On-surface molecular frameworks – synthesis, properties and function
Place: conference hall, IMDEA Nanociencia.
Abstract:
Crystalline and porous molecular framework materials with specific encoded properties hold promise as a novel, highly tunable, functional platform.[1] Through the concepts of reticular chemistry, numerous two‐ and three‐dimensional molecular frameworks with diverse structural, optical, and electrical properties are in reach. On-surface deposition of molecular framework coatings is crucial for their utilization as active layers in advanced device-based applications, including separation, sensing and optoelectronics. In addition to the variable backbone properties, gaining control over the molecular framework film morphology is of critical importance for achieving the intended functionality.[2] In this presentation, I will first discuss new insights into the crystallization process of 2D molecular frameworks.[3] In the following, the on-surface synthesis of metal- and covalent-organic frameworks (MOFs and COFs) as films and deposits is presented. For COFs, the in-situ thin film synthesis approach will be discussed and presented as a reliable and well-established methodology for the synthesis of COF thin films. Here, the synthesis of novel layered thiophene-extended benzotrithiophene-based (BTT) COFs as highly oriented and crystalline thin films and their respective directional electrical conductivity will be illustrated.[4] In addition, thienothiophene (TT) isomer doping of a COF scaffold will be presented as an efficient tool for band-gap engineering of ordered organic solids in the form of bulk and films.[5] For MOFs, vapor-assisted conversion (VAC) will be presented as a versatile method for the deposition of thin films of both 3D and 2D MOFs, particularly for the metal (Ni2+, Co2+, Cu2+) catecholate M-CAT-1 series.[6] The films obtained by VAC feature thicknesses in the nanometer scale with a particular morphology, topography and roughness. Subsequently, M-CAT-1 films are implemented as active layers into devices to be tested for a variety of applications ranging from (opto)electronics to wastewater treatment.[7, 8] For the latter, ultrahigh flux separation of oily pollutants from water is achieved with a filter mesh decorated with MOF nanoscale architectures.
References
[1] A. Mähringer, D. D. Medina, Nat. Chem., 2020, 12, 985–987.
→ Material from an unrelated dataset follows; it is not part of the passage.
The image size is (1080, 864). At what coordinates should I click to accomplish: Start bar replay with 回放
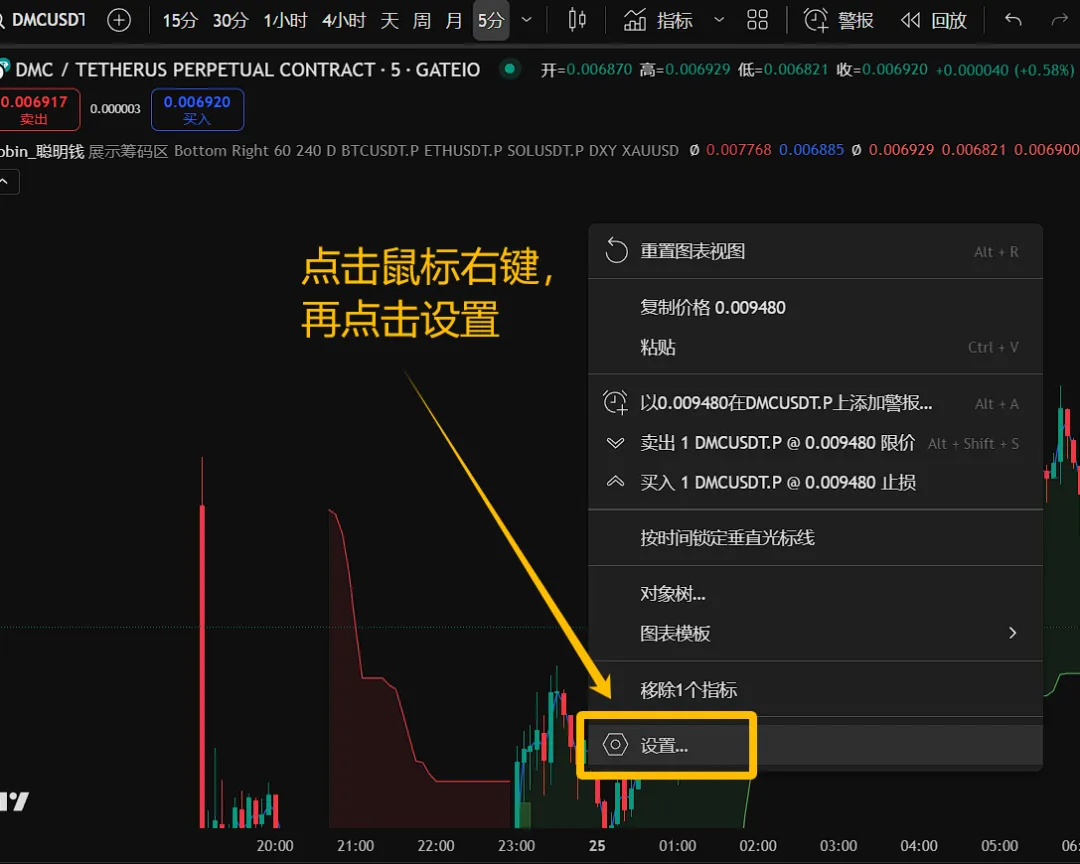click(934, 20)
[2] D. D. Medina, T. Sick, et al. Adv. Energy Mater., 2017, 7, 1700387.
[3] C. Gruber, L. Frey, et al. Nature, 2024, 630, 872–877.
[4] L. Frey, J. F. Pöhls, et al. Adv. Funct. Mater., 2022, 32, 2205949.
[5] R. Guntermann, L. Frey, et al. J. Am. Chem. Soc., 2024, 146, 23, 15869.
[6] (a) E. Virmani, J. M. Rotter, et al. J. Am. Chem. Soc., 2018, 140, 4812–4819. (b) P. I. Scheurle, A. Mähringer, et al. Chem. Mater., 2021, 33, 15, 5896–5904.
[7] A. Mähringer, A. C. Jakowetz, et al. ACS Nano., 2019, 13, 6711–6719.
[8] A. Mähringer, M. Hennemann, et al. Angew. Chem. Int. Ed., 2021, 60, 5519–5526.